* Stated task 1: Reproduce every line of the records below exactly as they appear, changing nothing.
▬▬▬
Hom's Blog


Python:zlib-gz-bzip2模块

其余一些库如:

zlib gz bzip2 modules reference

zlib — Compression compatible with gzip

For applications that require data compression, the functions in this module allow compression and decompression, using the zlib library. The zlib library has its own home page at http://www.zlib.net. There are known incompatibilities between the Python module and versions of the zlib library earlier than 1.1.3; 1.1.3 has a security vulnerability, so we recommend using 1.1.4 or later.

zlib’s functions have many options and often need to be used in a particular order. This documentation doesn’t attempt to cover all of the permutations; consult the zlib manual at http://www.zlib.net/manual.html for authoritative information.

For reading and writing .gz files see the gzip module.

The available exception and functions in this module are:

exception zlib.error

Exception raised on compression and decompression errors.

zlib.adler32(data[, value])

Computes an Adler-32 checksum of data. (An Adler-32 checksum is almost as reliable as a CRC32 but can be computed much more quickly.) If value is present, it is used as the starting value of the checksum; otherwise, a fixed default value is used. This allows computing a running checksum over the concatenation of several inputs. The algorithm is not cryptographically strong, and should not be used for authentication or digital signatures. Since the algorithm is designed for use as a checksum algorithm, it is not suitable for use as a general hash algorithm.

This function always returns an integer object.

Note: To generate the same numeric value across all Python versions and platforms use adler32(data) & *0xffffffff. If you are only using the checksum in packed binary format this is not necessary as the return value is the correct 32bit binary representation regardless of sign.

Changed in version 2.6: The return value is in the range [-2**31, 2**31-1] regardless of platform. In older versions the value is signed on some platforms and unsigned on others.

Changed in version 3.0: The return value is unsigned and in the range [0, 2**32-1] regardless of platform.

zlib.compress(string[, level])

Compresses the data in string, returning a string contained compressed data. level is an integer from 0 to 9 controlling the level of compression; 1 is fastest and produces the least compression, 9 is slowest and produces the most. 0 is no compression. The default value is 6. Raises the error exception if any error occurs.

zlib.compressobj([level[, method[, wbits[, memlevel[, strategy]]]]])

Returns a compression object, to be used for compressing data streams that won’t fit into memory at once. level is an integer from 0 to 9 controlling the level of compression; 1 is fastest and produces the least compression, 9 is slowest and produces the most. 0 is no compression. The default value is 6.

method is the compression algorithm. Currently, the only supported value is DEFLATED.
▬▬▬
* Stated task 2: Rewrite the paragraph of the zlib reference that begins "Compresses the data in string" as a short list, keeping its main facts.

* Given data:
▬▬▬
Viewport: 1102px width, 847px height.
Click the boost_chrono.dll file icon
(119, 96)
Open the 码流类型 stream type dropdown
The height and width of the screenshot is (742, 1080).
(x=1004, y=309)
▬▬▬
* Final result 1:
Viewport: 1102px width, 847px height.
Click the boost_chrono.dll file icon
(119, 96)
Open the 码流类型 stream type dropdown
The height and width of the screenshot is (742, 1080).
(x=1004, y=309)

* Final result 2:
- Compresses the data in string and returns a string containing the compressed data.
- level is an integer from 0 to 9: 1 is fastest with the least compression, 9 is slowest with the most, and 0 means no compression.
- The default level is 6.
- Raises the error exception if any error occurs.